Re: A Woman of Chayil: Far Above Rubies by Jane Carole Anderson
If we take a look at her 7 pages of Lemon Five: 1st Timothy 2:8–15. There are 7 pages of Jane's opinion in which she provides few, if any, citations to support her claims.
She even references online bible commentaries (opinions of men), just as I have when she says:
"The note on 1st Timothy 2:14 in the NET Bible (Internet version) agrees with
Bushnell’s insight"
She starts with the presupposition that 1 Tim 2:8-15 is a lemon translation, and then tries her hardest to prove that it is:
I found this lemon translation to be the most difficult one to resolve. Even though I had studied it, prayed over it, thought about it—every which way—and researched
others’ thoughts about it, I always was left with the feeling that I was missing something important.

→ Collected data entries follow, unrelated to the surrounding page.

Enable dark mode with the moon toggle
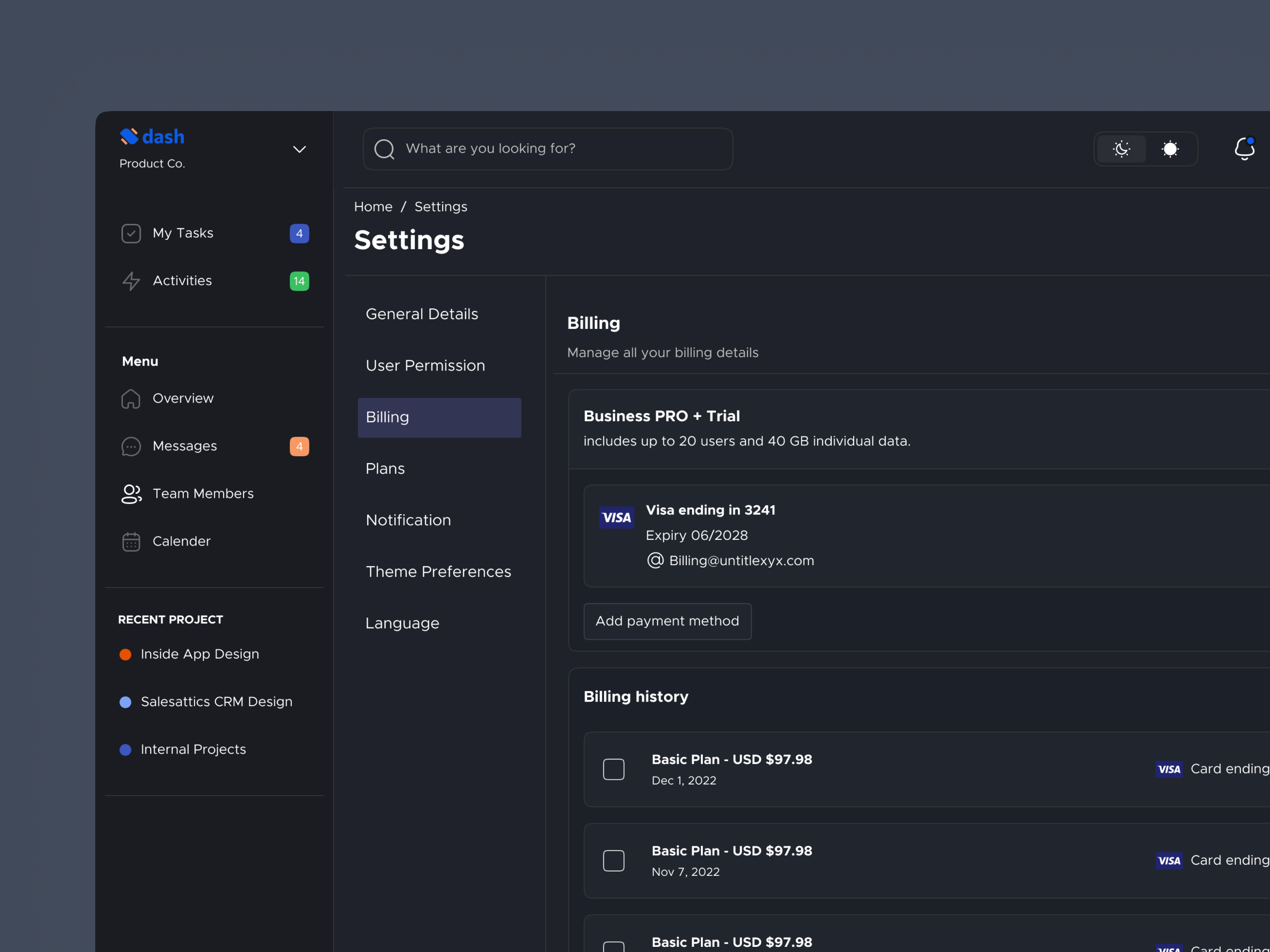The height and width of the screenshot is (952, 1270). click(1121, 149)
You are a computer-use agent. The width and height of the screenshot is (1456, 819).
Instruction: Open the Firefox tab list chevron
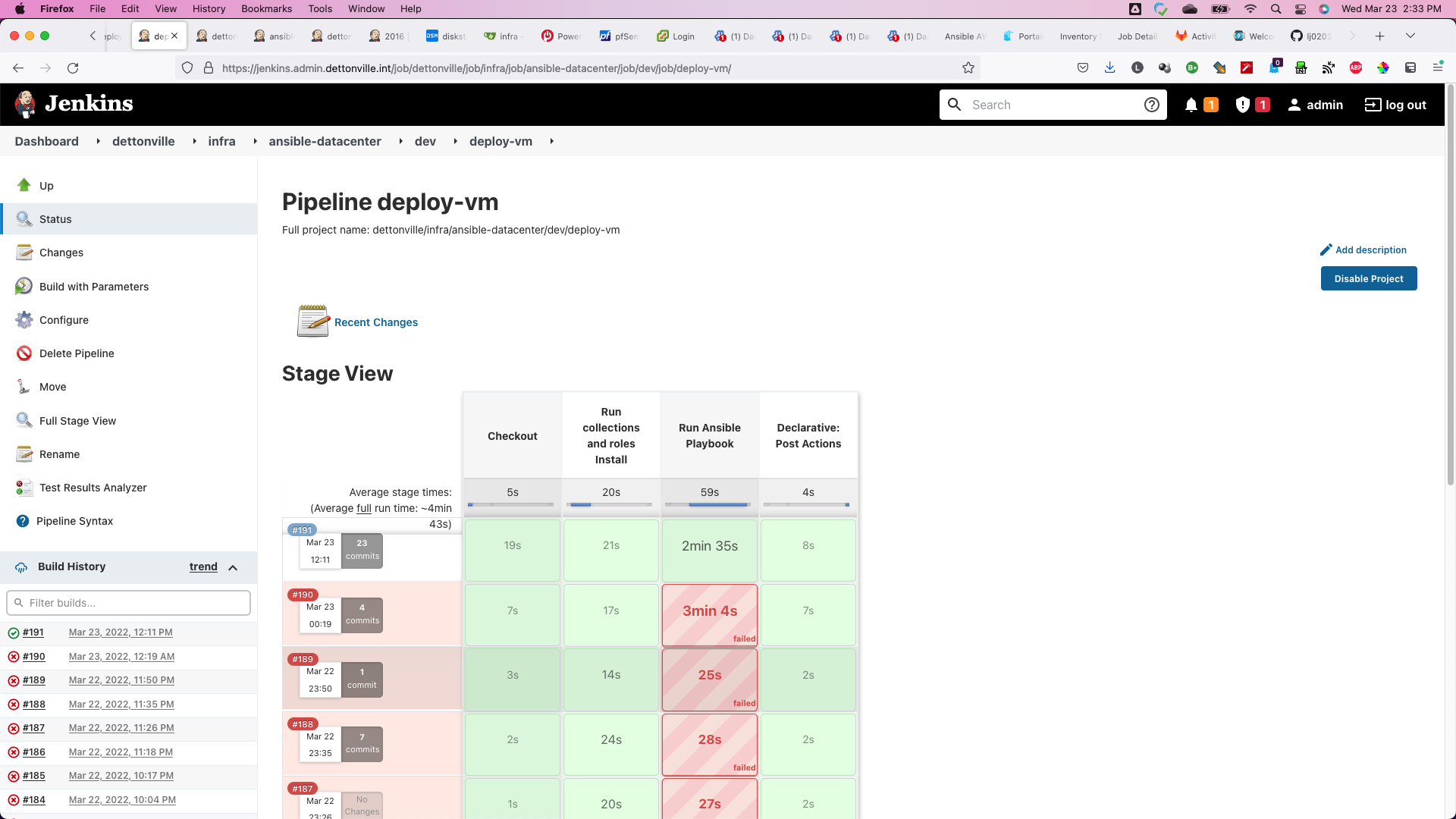[1410, 36]
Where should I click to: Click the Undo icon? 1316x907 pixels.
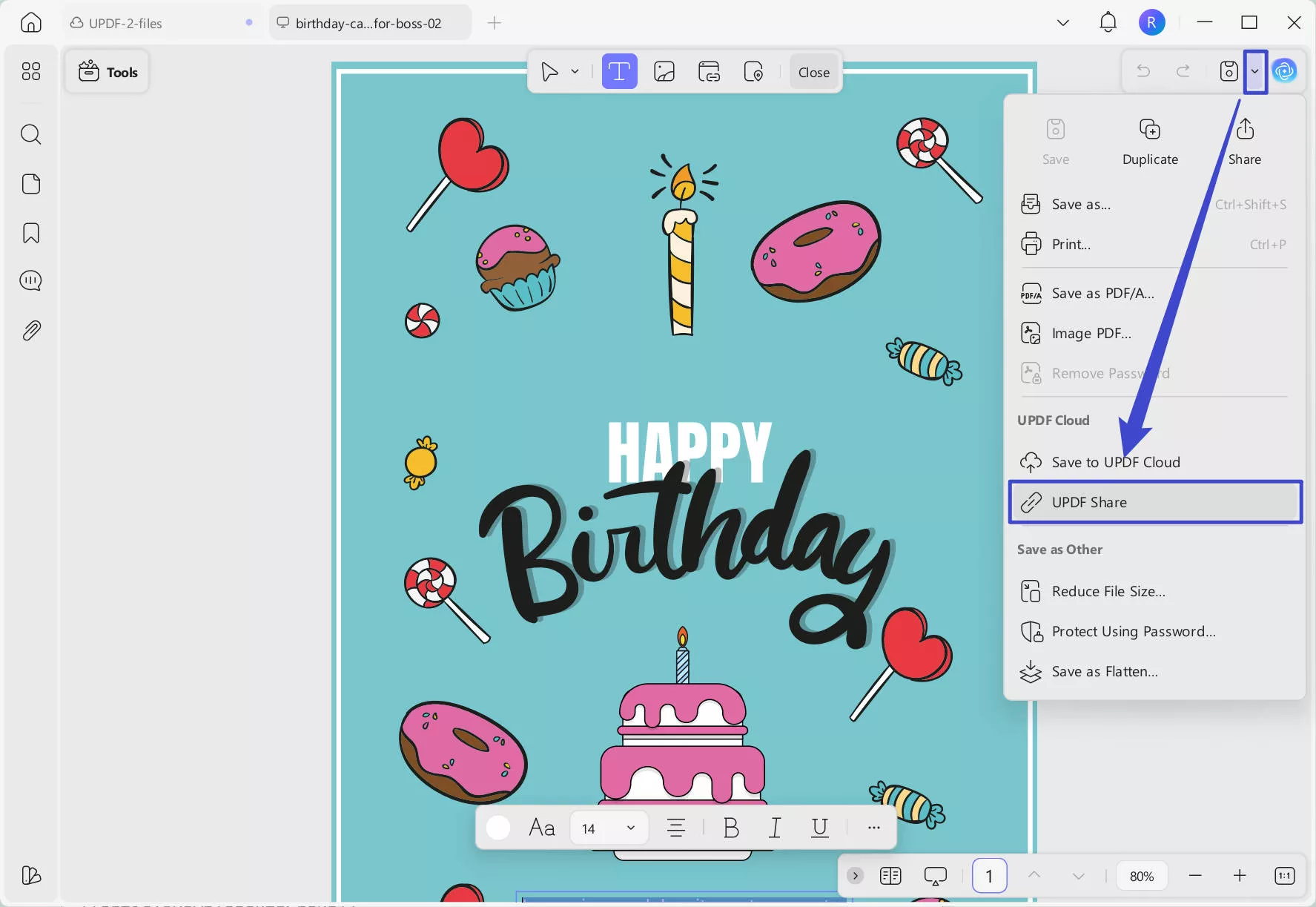point(1143,71)
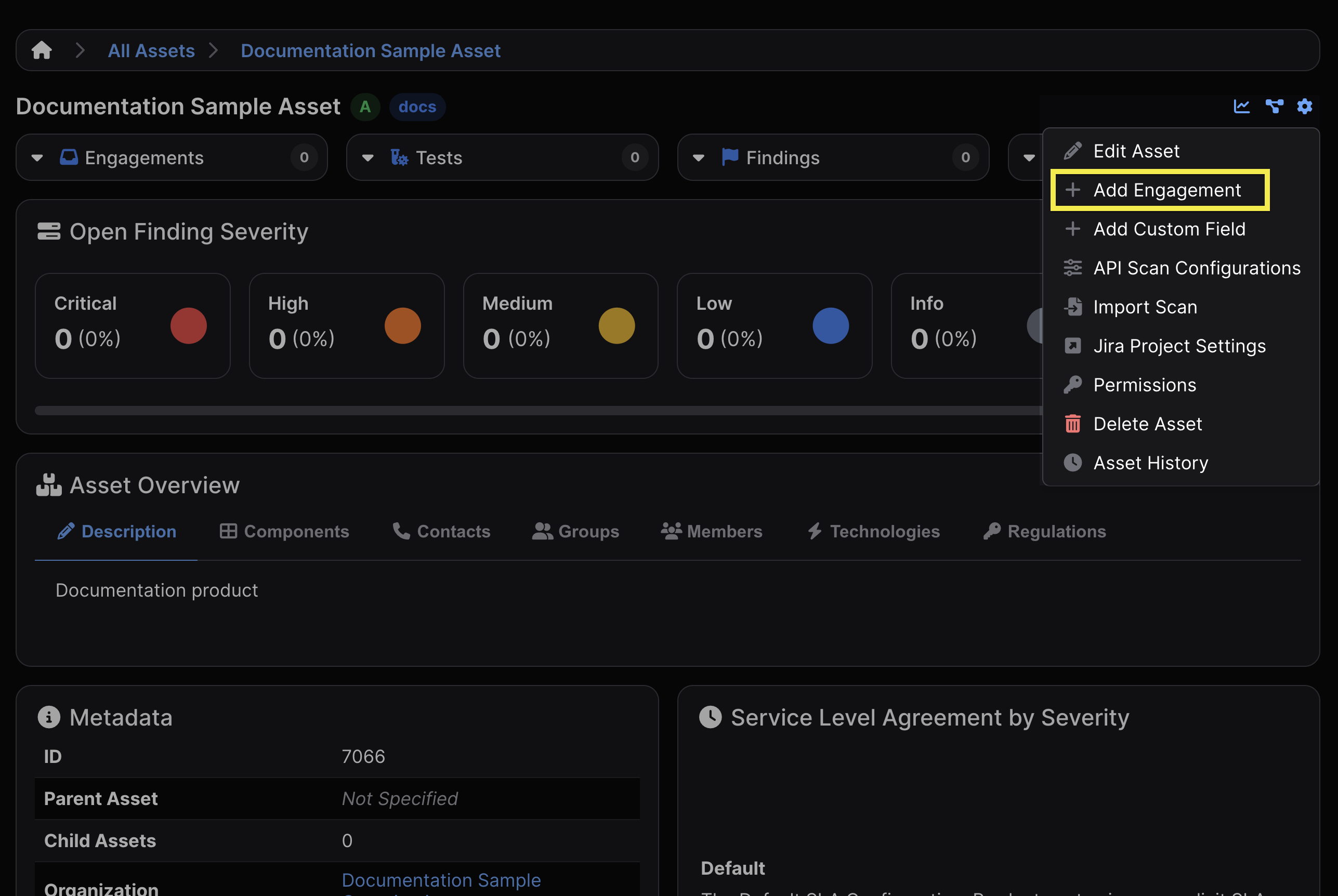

If she "researched other's thoughts about it" then she should cite her sources.
Her method for discovering the truth is of is prayer and then to do a Google search to find an online article that supports her view:
"That morning, I found an article by a Christian pastor named Wade Burleson."
When she writes:
"This suggests the possibility that Paul..."
- it sounds very Witness Lee-like "this implies that..., this suggests that...". No real hard evidence from the existing theological literature to support her claims.
If we weigh the balance of opinions, on one side we have the old bible commentaries as well as writings by Luther, Calvin, Origin, the list goes on. To be rejected because of faulty bible translations. On Jane's side, we have herself and her opinions found through prayer and articles which conveniently support her point of view, to be believed because of a claim that the english bible is poorly translated (in some respects I believe it is, but not in this case).
It is remarkable that over hundreds of years no serious bible scholar has picked up the mistranslations of these verses from Hebrew/Greek into English. We know why now, thanks to Jane's book - because they were all men! Perhaps Luther, Calvin, Augustine, had never stopped to take the time to realize that their assumptions of male superiority were based upon faulty translations of the bible.